From Lisbon we followed the vans to the next party down the coast at Musicas Do Mundo.
As we drive through Portugal we’re always seeing posters and billboards for music festivals, many of which are free. It’s a wicked place to be for the summer!
When we were stopped in a car park full of vans in Lisbon we got chatting to a busker who was travelling in his camper, he told us we had to go to Musicas Do Mundo festival and he circled its location on our map. Not having any other plans we decided to go for it.
The festival was happening across Sines and Porto Covo from 22nd July to the 30th, with performances happening right the way from 5pm-4am on some days, definitely the longest festival we’ve been to!
It started off in Porto Covo where we parked up right on the coast in a car park full of campervans, next to a lovely couple from Germany who we’d met in Lisbon. Just like the other places we’ve stopped in Portugal, this was a perfect place to stay in the van as it felt really relaxed with all the festival goers sat outside their vans playing music and enjoying the sunshine 🙂
To see more of the places we’ve stayed on our journey click here.
Porto Covo is a beautiful place surrounded by gorgeous little beaches. One of the days we were there we went for a long walk along the coast and saw so many tiny sandy beaches with crystal clear water that were completely empty. We’ve got to go back one day for some snorkeling…

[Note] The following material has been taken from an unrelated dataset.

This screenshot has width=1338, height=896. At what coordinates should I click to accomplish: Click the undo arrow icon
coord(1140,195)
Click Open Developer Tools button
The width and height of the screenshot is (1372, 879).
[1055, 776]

The festival stage was set up in the central square of Porto Covo and the first few days of the festival were totally free. There were stalls set up around the festival area selling all different kinds of handmade arty items. The music line-up included acts from all around the world, the only one we’d heard of was Billy Bragg and he was playing on one of the days where you had to buy a ticket for €20, which isn’t bad considering all the bands you got to see but we decided to stick to the free stuff!
In Porto Covo we saw Graveola from Brazil, Bamba Wassoulou Groove from Mali, The Unthanks from the UK and The Wesli Band from Canada. It was a brilliant mix of all different genres and the square was packed with people of all ages dancing late in to the night.
On Sunday the festival moved to Sines. The car park in Porto Covo slowly cleared out as many campers followed the festival and started making their way towards Sines, we followed the crowd which was a really nice feeling having the freedom to go where the festival goes.
Sines is a bit bigger than Porto Covo and the festival was spread out across several stages around the town. This part of the festival wasn’t totally free, some of the shows you had to pay for but still there was plenty to see without needing to buy a ticket. One of the festival venues in Sines was within the walls of Sines Castle, which was really cool being able to watch music from within a medieval castle overlooking the sea.
Again, in Sines we parked up on the coast in another car park of campervans and festival goers that was only a 2 minute walk from a beautiful beach, Praia Vasco da Gama, with fine sand and really calm water it was great for swimming and we made the most of it every day before the festival. One of the festival stages was set up right by the beach so you could sit by the sea and still enjoy the music.
There’s also a cycle path running along the coast of Sines which gave us another way to explore the beaches in the area. We’re finding Portugal to be really good for cycling and pretty much every path we’ve cycled also has an outdoor gym, often next to the water, making exercising here a way more enjoyable experience than what we’d been used to in the UK!
In Sines we watched Alibombo from Colombia, they were particularly interesting to watch as they’d built their instruments from all kinds of every day items, the guy even played the zip on his jacket! Retimbrar from Portugal, Bitori from Cape Verde and Los Piranas from Colombia.
We saw some familiar faces from Lisbon and people we’d met in Porto Covo at the festival which really made it feel like a small world…it’s strange where we’re travelling, the places we visit always feel unknown and full of strangers but then you see people you recognise and realise the world isn’t so big and scary after all.
While we were at the festival we found that the local Intermarche had a dedicated point for campervans to empty waste and fill up with water for free, it was only a few minutes drive from the festival site so really easy and convenient for us.
When the festival was over we continued along the coast for about 10km or so and found ourselves in a beautiful empty spot on the cliff overlooking the sea where we had a BBQ and planned our next stop.